Fork me on GitHub
  • API

    Show / Hide Table of Contents

    Class CharacterUtils

    CharacterUtils provides a unified interface to Character-related operations to implement backwards compatible character operations based on a Lucene.Net.Util.LuceneVersion instance.

    Note

    This API is for internal purposes only and might change in incompatible ways in the next release.

    Inheritance
    object
    CharacterUtils
    Inherited Members
    object.Equals(object)
    object.Equals(object, object)
    object.GetHashCode()
    object.GetType()
    object.MemberwiseClone()
    object.ReferenceEquals(object, object)
    object.ToString()
    Namespace: Lucene.Net.Analysis.Util
    Assembly: Lucene.Net.Analysis.Common.dll
    Syntax
    public abstract class CharacterUtils

    Methods

    CodePointAt(ICharSequence, int)

    Returns the code point at the given index of the J2N.Text.ICharSequence. Depending on the Lucene.Net.Util.LuceneVersion passed to GetInstance(LuceneVersion) this method mimics the behavior of Character.CodePointAt(char[], int) as it would have been available on a Java 1.4 JVM or on a later virtual machine version.

    Declaration
    public abstract int CodePointAt(ICharSequence seq, int offset)
    Parameters
    Type Name Description
    ICharSequence seq

    a character sequence

    int offset

    the offset to the char values in the chars array to be converted

    Returns
    Type Description
    int

    the Unicode code point at the given index

    Exceptions
    Type Condition
    ArgumentNullException
    • if the sequence is null.
    ArgumentOutOfRangeException
    • if the value offset is negative or not less than the length of the character sequence.
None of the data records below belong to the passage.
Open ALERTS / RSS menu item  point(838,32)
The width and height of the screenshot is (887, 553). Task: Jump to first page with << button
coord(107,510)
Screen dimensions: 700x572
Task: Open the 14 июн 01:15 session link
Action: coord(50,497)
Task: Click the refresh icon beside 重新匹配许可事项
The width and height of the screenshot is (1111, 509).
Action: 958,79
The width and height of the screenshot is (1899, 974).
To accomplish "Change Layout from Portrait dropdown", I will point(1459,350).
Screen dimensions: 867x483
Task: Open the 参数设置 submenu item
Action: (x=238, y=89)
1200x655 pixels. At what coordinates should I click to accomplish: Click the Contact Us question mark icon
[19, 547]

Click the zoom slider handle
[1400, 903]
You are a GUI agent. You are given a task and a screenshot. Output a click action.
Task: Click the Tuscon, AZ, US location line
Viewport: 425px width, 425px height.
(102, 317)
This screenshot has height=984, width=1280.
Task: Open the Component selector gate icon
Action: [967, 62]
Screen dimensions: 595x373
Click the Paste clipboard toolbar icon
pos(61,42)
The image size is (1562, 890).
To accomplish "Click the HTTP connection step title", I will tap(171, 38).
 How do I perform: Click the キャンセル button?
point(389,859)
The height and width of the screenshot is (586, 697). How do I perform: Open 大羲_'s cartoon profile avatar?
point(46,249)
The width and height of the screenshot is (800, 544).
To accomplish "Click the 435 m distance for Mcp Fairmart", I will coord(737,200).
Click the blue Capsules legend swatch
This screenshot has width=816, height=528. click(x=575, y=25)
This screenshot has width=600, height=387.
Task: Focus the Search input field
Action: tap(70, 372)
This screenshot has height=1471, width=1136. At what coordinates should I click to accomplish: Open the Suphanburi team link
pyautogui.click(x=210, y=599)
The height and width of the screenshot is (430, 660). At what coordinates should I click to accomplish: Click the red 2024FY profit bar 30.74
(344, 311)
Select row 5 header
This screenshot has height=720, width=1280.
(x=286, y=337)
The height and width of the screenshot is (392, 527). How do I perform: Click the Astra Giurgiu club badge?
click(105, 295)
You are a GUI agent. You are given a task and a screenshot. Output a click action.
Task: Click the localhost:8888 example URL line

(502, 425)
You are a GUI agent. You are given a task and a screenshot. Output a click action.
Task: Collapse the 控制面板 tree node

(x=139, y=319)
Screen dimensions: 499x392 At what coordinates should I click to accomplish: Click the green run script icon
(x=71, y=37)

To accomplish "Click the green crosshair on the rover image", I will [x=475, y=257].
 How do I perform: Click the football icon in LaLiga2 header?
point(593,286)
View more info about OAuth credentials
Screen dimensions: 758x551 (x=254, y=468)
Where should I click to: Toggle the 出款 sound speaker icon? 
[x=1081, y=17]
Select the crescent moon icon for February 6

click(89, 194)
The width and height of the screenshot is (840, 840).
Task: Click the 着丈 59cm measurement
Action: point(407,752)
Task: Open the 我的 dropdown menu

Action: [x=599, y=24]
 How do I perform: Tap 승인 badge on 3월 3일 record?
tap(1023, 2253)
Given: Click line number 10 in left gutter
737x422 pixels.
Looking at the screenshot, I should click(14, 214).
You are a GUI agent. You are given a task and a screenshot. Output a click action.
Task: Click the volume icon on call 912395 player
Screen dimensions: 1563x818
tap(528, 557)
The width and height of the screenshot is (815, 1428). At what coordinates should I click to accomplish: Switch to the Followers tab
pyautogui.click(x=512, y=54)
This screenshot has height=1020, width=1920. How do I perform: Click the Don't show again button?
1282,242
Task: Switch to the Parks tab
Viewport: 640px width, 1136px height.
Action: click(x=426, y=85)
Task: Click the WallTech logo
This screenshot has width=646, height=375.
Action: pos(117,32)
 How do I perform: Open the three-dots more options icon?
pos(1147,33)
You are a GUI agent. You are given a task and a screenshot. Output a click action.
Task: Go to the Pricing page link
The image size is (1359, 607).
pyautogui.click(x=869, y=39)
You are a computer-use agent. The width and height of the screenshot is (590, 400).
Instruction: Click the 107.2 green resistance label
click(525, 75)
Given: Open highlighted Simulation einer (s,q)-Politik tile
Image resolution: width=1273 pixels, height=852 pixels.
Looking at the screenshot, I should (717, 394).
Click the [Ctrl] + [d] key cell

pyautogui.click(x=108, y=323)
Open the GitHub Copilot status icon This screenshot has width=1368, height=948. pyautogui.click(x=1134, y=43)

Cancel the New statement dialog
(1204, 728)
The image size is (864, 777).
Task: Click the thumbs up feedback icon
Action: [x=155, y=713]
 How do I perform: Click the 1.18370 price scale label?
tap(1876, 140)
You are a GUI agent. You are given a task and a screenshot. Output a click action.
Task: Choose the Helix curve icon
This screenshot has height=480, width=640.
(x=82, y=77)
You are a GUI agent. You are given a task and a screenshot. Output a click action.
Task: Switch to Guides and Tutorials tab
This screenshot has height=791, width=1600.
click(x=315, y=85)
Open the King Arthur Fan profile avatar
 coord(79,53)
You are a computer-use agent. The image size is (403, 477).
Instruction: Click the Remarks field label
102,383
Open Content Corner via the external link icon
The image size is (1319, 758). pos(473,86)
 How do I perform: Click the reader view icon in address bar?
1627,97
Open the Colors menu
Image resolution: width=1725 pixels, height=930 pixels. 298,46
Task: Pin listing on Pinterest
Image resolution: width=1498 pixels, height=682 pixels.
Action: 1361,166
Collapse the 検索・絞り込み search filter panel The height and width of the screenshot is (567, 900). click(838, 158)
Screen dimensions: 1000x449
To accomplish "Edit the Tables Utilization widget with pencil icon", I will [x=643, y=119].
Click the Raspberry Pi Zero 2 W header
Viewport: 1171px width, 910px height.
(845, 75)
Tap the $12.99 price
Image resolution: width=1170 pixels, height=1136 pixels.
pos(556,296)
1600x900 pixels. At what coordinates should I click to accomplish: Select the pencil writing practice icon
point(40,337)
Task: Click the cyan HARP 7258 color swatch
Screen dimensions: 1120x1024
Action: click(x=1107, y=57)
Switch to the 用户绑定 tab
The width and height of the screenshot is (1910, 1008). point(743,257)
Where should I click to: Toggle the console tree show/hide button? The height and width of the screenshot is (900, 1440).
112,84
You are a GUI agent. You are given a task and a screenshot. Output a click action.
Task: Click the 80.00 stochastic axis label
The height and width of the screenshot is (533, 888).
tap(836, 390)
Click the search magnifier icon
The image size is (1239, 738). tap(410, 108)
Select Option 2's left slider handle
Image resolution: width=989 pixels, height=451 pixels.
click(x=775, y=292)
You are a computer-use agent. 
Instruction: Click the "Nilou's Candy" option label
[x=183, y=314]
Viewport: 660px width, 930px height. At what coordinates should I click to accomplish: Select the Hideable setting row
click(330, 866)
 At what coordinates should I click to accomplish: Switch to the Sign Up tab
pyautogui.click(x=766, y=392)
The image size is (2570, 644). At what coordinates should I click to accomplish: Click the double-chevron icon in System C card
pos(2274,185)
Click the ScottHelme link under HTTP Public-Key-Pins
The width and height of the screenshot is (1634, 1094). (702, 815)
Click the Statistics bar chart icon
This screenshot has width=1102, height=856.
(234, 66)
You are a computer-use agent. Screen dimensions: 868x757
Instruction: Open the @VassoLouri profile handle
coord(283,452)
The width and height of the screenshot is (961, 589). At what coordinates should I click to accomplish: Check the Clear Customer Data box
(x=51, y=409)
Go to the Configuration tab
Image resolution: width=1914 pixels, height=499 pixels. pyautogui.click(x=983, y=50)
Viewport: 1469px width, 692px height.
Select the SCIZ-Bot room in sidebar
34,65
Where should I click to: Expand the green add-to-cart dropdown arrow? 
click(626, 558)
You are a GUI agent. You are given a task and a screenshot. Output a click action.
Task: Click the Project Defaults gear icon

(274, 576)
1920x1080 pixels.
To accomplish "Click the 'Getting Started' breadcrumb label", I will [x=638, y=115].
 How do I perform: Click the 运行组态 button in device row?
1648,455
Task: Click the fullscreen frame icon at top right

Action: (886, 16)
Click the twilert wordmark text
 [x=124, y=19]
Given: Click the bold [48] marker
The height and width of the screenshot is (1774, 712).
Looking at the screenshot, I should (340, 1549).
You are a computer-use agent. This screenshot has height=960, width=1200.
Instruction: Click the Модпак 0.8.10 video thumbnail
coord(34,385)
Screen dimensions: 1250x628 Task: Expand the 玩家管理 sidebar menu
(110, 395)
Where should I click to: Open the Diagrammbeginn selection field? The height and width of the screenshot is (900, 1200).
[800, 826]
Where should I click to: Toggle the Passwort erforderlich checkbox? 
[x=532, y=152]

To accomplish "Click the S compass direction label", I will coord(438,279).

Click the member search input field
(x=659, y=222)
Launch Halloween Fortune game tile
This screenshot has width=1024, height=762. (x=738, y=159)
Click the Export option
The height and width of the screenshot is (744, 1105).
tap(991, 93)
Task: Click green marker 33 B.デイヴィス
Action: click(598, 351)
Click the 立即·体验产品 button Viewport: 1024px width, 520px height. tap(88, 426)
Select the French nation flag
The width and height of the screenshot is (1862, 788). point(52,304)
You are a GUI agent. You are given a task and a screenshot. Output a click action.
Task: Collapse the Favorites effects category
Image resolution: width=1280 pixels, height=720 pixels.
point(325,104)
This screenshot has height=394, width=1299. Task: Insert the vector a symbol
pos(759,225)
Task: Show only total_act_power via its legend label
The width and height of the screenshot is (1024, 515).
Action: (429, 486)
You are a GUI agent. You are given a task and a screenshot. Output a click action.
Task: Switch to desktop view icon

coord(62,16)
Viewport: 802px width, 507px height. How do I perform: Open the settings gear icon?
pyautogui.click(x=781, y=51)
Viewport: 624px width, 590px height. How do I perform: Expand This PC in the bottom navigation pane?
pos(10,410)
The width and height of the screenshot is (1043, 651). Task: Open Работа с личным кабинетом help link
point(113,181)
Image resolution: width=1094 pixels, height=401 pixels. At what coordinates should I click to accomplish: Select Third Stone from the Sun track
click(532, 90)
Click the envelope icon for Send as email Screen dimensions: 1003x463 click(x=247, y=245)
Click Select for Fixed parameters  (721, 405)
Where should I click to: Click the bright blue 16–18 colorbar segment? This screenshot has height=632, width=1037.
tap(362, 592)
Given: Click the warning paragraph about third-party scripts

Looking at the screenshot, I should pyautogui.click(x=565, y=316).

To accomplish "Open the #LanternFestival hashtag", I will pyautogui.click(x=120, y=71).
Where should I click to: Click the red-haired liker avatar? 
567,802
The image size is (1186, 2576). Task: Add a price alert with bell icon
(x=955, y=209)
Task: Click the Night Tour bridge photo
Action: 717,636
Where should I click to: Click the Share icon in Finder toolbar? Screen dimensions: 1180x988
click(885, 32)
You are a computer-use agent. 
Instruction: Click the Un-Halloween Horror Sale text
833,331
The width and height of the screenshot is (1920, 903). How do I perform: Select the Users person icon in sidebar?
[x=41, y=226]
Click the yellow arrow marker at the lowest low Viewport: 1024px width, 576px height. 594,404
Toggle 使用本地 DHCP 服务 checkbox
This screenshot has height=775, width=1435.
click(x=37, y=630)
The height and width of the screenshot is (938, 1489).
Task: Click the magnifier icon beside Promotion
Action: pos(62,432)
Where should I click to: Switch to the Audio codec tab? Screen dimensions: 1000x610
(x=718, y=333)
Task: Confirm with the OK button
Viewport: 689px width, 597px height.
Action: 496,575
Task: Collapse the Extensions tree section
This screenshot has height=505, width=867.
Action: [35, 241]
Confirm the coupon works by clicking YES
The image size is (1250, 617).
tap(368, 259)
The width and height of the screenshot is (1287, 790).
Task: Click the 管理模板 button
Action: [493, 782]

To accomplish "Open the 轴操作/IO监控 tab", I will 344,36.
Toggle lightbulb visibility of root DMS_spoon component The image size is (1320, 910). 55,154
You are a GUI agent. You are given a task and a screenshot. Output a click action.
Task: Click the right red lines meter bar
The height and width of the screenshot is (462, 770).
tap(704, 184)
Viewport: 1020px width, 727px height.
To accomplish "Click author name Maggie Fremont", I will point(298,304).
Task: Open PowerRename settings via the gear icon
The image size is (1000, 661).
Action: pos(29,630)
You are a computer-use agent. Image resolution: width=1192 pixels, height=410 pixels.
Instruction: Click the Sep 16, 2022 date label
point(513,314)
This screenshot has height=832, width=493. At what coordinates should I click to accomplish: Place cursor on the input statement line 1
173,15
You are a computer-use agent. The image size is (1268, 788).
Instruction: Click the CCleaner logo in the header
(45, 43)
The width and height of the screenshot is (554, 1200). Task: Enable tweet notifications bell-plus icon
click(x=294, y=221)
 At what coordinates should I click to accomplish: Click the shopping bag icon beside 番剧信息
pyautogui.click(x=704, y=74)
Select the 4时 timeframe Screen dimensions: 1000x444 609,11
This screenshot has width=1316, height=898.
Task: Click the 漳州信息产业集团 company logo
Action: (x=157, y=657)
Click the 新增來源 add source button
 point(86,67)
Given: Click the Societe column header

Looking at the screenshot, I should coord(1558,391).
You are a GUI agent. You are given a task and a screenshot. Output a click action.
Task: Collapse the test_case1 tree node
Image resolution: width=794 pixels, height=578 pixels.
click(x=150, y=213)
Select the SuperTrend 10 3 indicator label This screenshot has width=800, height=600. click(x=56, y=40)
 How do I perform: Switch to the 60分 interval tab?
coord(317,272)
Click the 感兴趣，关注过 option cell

    CodePointAt(char[], int, int)

    Returns the code point at the given index of the char array where only elements with index less than the limit are used. Depending on the Lucene.Net.Util.LuceneVersion passed to GetInstance(LuceneVersion) this method mimics the behavior of Character.CodePointAt(char[], int) as it would have been available on a Java 1.4 JVM or on a later virtual machine version.

    Declaration
    public abstract int CodePointAt(char[] chars, int offset, int limit)
    Parameters
    Type Name Description
    char[] chars

    a character array

    int offset

    the offset to the char values in the chars array to be converted

    int limit

    the index afer the last element that should be used to calculate codepoint.

    Returns
    Type Description
    int

    the Unicode code point at the given index

    Exceptions
    Type Condition
    ArgumentNullException
    • if the array is null.
    ArgumentOutOfRangeException
    • if the value offset is negative or not less than the length of the char array.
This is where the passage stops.